##### Data for processing #####
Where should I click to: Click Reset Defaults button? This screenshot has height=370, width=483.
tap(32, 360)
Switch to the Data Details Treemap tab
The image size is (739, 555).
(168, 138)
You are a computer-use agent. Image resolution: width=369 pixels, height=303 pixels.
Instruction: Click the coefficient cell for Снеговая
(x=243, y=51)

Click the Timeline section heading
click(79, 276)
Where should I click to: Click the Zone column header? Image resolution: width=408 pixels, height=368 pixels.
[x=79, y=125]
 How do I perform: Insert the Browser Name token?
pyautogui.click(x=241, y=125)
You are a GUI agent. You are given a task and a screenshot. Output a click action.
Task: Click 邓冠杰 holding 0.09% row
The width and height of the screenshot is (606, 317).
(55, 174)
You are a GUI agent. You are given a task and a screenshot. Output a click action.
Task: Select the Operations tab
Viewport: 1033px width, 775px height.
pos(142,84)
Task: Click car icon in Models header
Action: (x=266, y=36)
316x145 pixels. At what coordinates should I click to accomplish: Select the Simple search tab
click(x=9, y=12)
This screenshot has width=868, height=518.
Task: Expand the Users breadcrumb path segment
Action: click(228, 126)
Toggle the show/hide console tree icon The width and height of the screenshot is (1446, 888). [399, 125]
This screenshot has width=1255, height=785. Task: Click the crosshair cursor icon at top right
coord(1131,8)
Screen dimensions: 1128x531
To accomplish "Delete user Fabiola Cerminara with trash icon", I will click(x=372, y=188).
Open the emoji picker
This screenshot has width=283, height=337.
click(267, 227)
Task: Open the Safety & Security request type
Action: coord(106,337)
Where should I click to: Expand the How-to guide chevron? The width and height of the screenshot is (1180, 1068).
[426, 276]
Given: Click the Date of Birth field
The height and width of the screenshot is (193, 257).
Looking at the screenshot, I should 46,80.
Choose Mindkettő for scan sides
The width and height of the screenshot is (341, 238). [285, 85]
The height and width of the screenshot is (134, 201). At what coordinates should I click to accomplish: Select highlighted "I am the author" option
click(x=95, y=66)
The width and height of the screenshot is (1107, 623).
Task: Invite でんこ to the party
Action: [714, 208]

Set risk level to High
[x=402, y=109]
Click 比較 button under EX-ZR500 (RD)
#####
• _Work to complete_: Starting at the line above that contains "Task: Click 邓冠杰 holding 0.09% row", repeat each line exactly up to and including the line that contains "Task: Select the Operations tab", and stop there.

• _Result below_:
Task: Click 邓冠杰 holding 0.09% row
The width and height of the screenshot is (606, 317).
(55, 174)
You are a GUI agent. You are given a task and a screenshot. Output a click action.
Task: Select the Operations tab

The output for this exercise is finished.